Reactive oxygen species deglycosilate glomerular alpha-dystroglycan.

In the kidney, dystroglycan (DG) has been shown to cover the basolateral and apical membranes of the podocyte. alpha-DG is heavily glycosilated, which is important for its binding to laminin and agrin in the glomerular basement membrane. Furthermore, alpha-DG is negatively charged, which maintains the filtration slit open. Reactive oxygen species (ROS) are known to degrade and depolymerize carbohydrates, and to play a role in several glomerular diseases. Therefore, we evaluated the effect of ROS on the glycosilation of glomerular alpha-DG. By using specific antibodies directed against the core protein or glyco-epitopes of alpha-DG, this was studied in a solid-phase assay, in situ on kidney sections, and in vivo in adriamycin nephropathy.

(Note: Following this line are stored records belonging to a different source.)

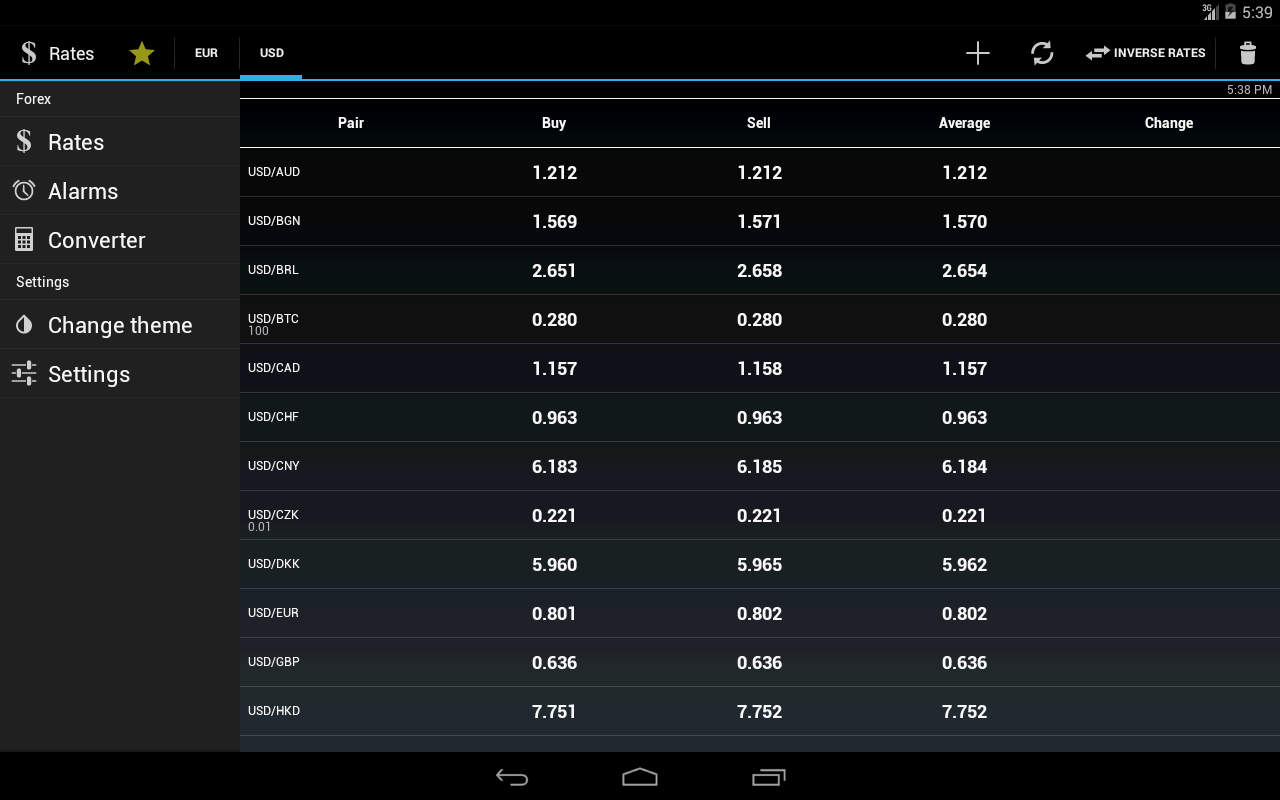Refresh rates with the sync icon
The height and width of the screenshot is (800, 1280).
[1042, 53]
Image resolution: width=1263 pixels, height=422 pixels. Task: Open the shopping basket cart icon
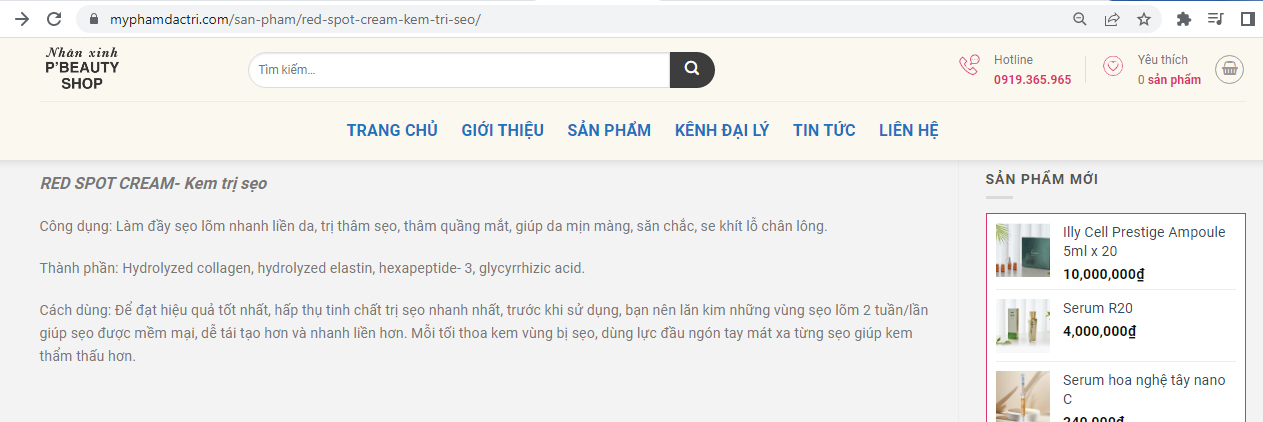click(1229, 68)
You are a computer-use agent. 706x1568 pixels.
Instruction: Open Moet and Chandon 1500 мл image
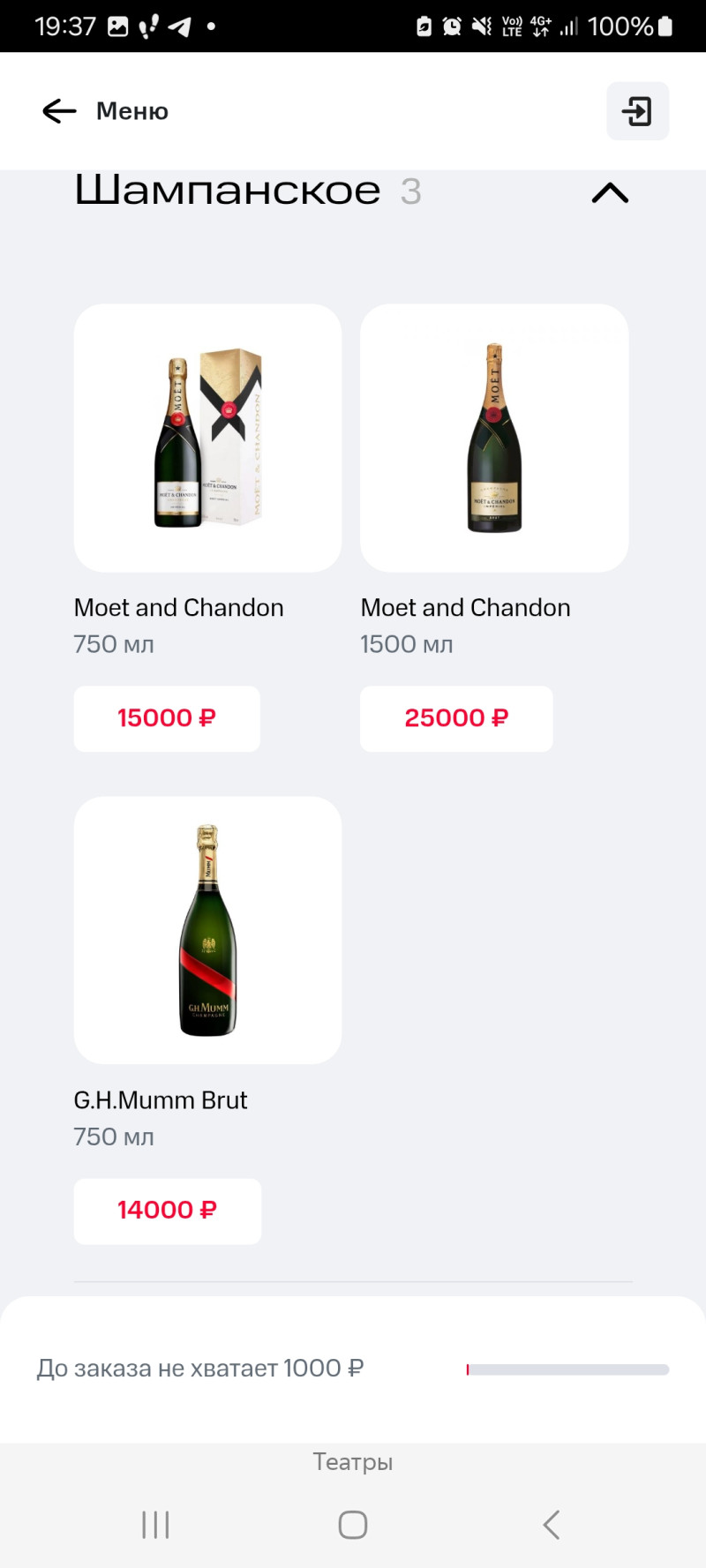coord(494,438)
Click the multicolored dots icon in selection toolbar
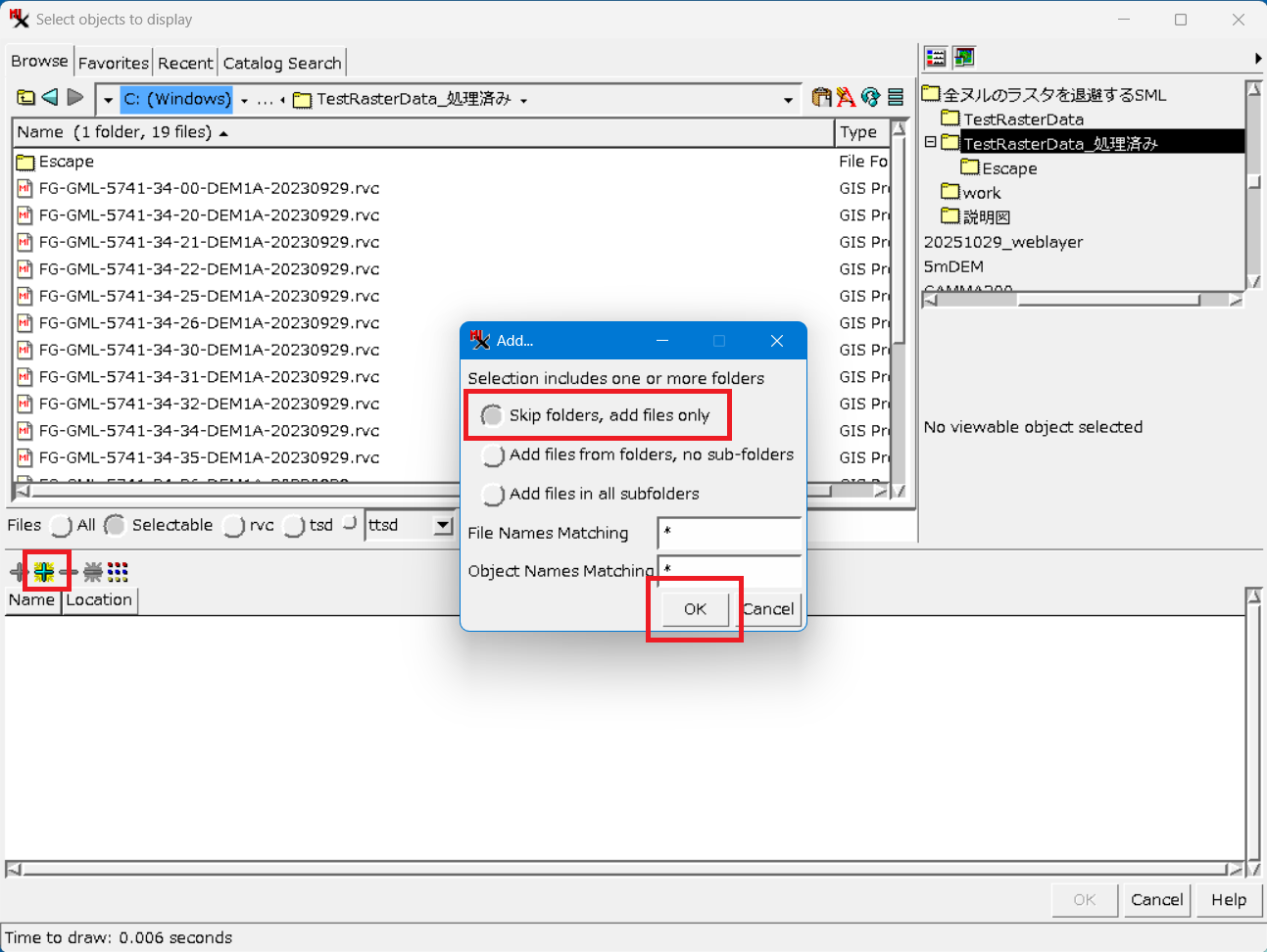This screenshot has width=1267, height=952. click(118, 571)
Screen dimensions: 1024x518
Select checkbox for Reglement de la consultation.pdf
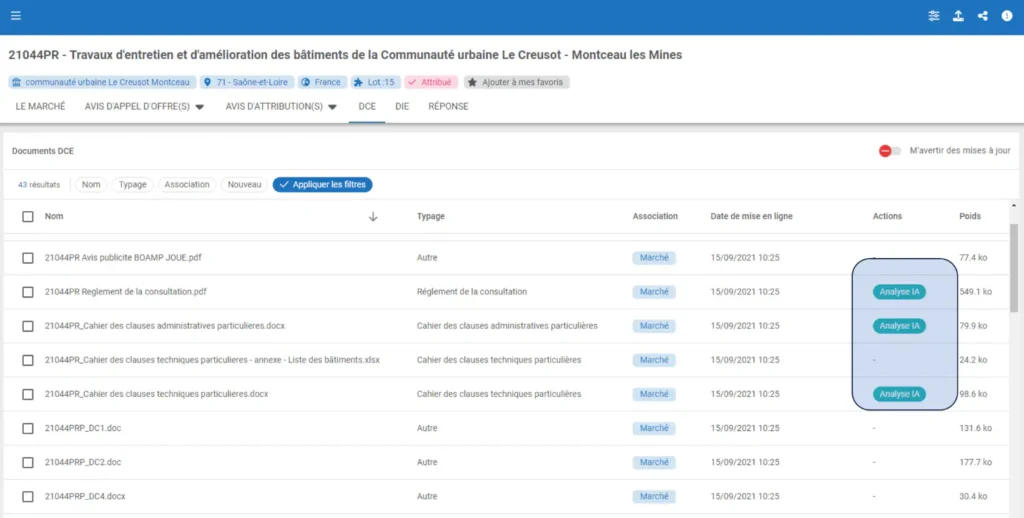point(28,292)
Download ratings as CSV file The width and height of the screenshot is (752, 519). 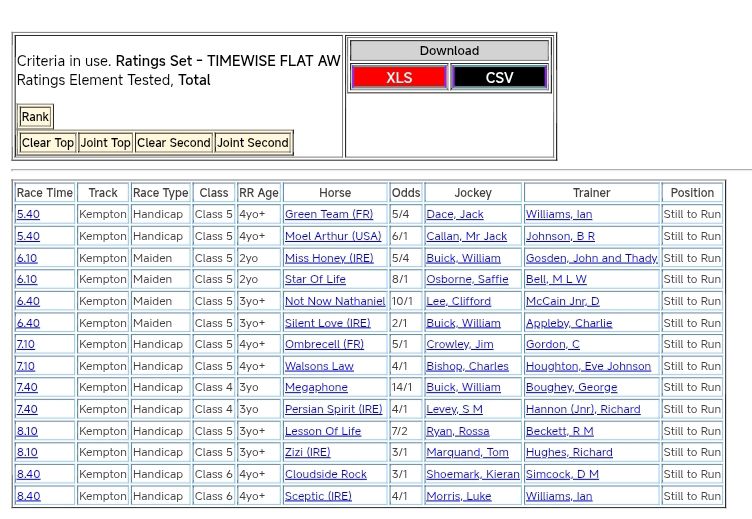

A ligand overlay assay was used to study binding of alpha-DG to its ligands. Exposure to ROS leads to a loss of carbohydrate epitopes on alpha-DG both in vitro and on kidney sections. In the in vitro assays, a decreased binding of deglycosilated alpha-DG to laminin and agrin was found. In adriamycin nephropathy, where radicals play a role, we observed a loss of alpha-DG carbohydrate epitopes. We conclude that deglycosilation of glomerular alpha-DG by ROS leads to disruption of the agrin-DG complex, which in vivo may lead to the detachment of podocytes. Furthermore, loss of negative charge in the filtration slit may lead to foot process effacement of podocytes.